You want a tour of the ’60s in one comic? Try Teen Titans #7. This baby’s got it all: our heroes saluting a giant picture of John Kennedy, a teen idol named Holley Hip, and a long-haired British fashion designer-turned-smuggler known only as the Mad Mod. Far out!

From Teen Titans #7. While skydiving, the Mad Mod lassos a free-falling Wonder Girl and Robin. He discards Robin's utility belt and the evidence against him it contains.

The Mad Mod just so happens to be Holley Hip’s tailor. He appears to be quite a successful designer, so I’m not sure why he risked it all by smuggling valuable jewels and chemicals from country to country by hiding them in Hip’s outfits. Simple greed, I suppose. Mod himself has no powers, except his ability to quick-change into whatever outfit he feels is appropriate for the challenge at hand.

(Apparently, he thinks a purple suit, yellow tie, and giant glasses are appropriate skydiving wear. I respect that. And he has a robot shark that he rides like a jet ski, which I also respect.)

The Titans defeat him after Mod, desperate to get a contraband-soaked suit off of Holley Hip, decides to attack in the middle of a concert. Why he couldn’t have waited for a quieter moment, I don’t know. Maybe use a little more gray matter and a little less fab next time, ducky.

Notable Appearances

Despite being the most ’60s villain of them all, the Mad Mod only made one more appearance during that decade (and it’s pretty limp, honestly). He reappeared in 1996 to menace a new group of Titans…though when I say “menace,” I mean “dress and be weirdly protective of.”

Teen Titans #3

After his last ’60s appearance, the Mad Mod did jail time and, upon release, was offered employment by our old buddy (?) Loren Jupiter, a creepy rich dude with a habit of using his money to collect teenagers to do whatever he wants. Jupiter, having identified a new bunch of vulnerable teens to exploit, brings Mad Mod in as a general assistant/tag-along.

Mod also designs the new team’s costumes. They are terrible, but this is the ’90s, so it’s not entirely his fault. It’s also in this issue that we learn he has a real name: Neil Richards. I’m disappointed it’s not something comically British.

..........

> What to do:
• 1. Name each item of clothing that, according to the piece on the Mad Mod, he thinks is appropriate skydiving wear.
• 2. Copy the piece on the Mad Mod word for word, from "Despite being the" up to and including "something comically British.".

..........

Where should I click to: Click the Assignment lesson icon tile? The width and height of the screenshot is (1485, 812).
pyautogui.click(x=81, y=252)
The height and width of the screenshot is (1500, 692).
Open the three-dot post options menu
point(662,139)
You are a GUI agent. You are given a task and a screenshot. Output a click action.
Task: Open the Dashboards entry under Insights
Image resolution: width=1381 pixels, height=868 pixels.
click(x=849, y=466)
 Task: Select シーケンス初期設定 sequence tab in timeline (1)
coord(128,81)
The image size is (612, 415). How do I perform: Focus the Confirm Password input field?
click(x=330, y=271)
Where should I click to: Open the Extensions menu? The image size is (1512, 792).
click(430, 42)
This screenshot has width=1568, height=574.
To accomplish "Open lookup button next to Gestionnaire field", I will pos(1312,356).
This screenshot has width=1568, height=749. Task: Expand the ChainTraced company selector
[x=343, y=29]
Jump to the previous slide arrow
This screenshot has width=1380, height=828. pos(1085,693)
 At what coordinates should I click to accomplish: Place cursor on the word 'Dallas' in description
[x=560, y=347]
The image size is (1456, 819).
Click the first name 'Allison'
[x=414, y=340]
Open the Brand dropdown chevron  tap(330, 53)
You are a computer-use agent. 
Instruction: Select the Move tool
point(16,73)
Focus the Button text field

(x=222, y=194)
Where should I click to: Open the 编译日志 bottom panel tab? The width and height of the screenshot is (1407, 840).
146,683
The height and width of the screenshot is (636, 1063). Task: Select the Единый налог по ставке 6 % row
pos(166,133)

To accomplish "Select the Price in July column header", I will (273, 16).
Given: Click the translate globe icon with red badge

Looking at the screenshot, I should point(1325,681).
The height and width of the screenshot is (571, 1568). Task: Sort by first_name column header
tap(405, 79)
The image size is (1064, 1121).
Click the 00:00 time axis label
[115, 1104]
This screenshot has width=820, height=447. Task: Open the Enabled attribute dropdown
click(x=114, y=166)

..........

> Answers by task:
• 1. A purple suit, a yellow tie, and giant glasses.

• 2.
Despite being the most ’60s villain of them all, the Mad Mod only made one more appearance during that decade (and it’s pretty limp, honestly). He reappeared in 1996 to menace a new group of Titans…though when I say “menace,” I mean “dress and be weirdly protective of.”

Teen Titans #3

After his last ’60s appearance, the Mad Mod did jail time and, upon release, was offered employment by our old buddy (?) Loren Jupiter, a creepy rich dude with a habit of using his money to collect teenagers to do whatever he wants. Jupiter, having identified a new bunch of vulnerable teens to exploit, brings Mad Mod in as a general assistant/tag-along.

Mod also designs the new team’s costumes. They are terrible, but this is the ’90s, so it’s not entirely his fault. It’s also in this issue that we learn he has a real name: Neil Richards. I’m disappointed it’s not something comically British.